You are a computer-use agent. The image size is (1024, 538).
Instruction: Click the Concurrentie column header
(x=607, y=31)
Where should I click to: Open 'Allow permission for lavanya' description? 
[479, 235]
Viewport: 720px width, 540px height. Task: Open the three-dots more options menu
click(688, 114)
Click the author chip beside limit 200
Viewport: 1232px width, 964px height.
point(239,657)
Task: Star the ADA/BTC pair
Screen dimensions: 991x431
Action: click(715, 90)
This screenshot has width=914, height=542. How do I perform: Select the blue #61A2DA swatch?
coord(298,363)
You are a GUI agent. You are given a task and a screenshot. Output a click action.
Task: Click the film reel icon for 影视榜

_What is needed_
Copy each line holding "agent" from the material above.

_Response for this exercise_
You are a computer-use agent. The image size is (1024, 538).
You are a GUI agent. You are given a task and a screenshot. Output a click action.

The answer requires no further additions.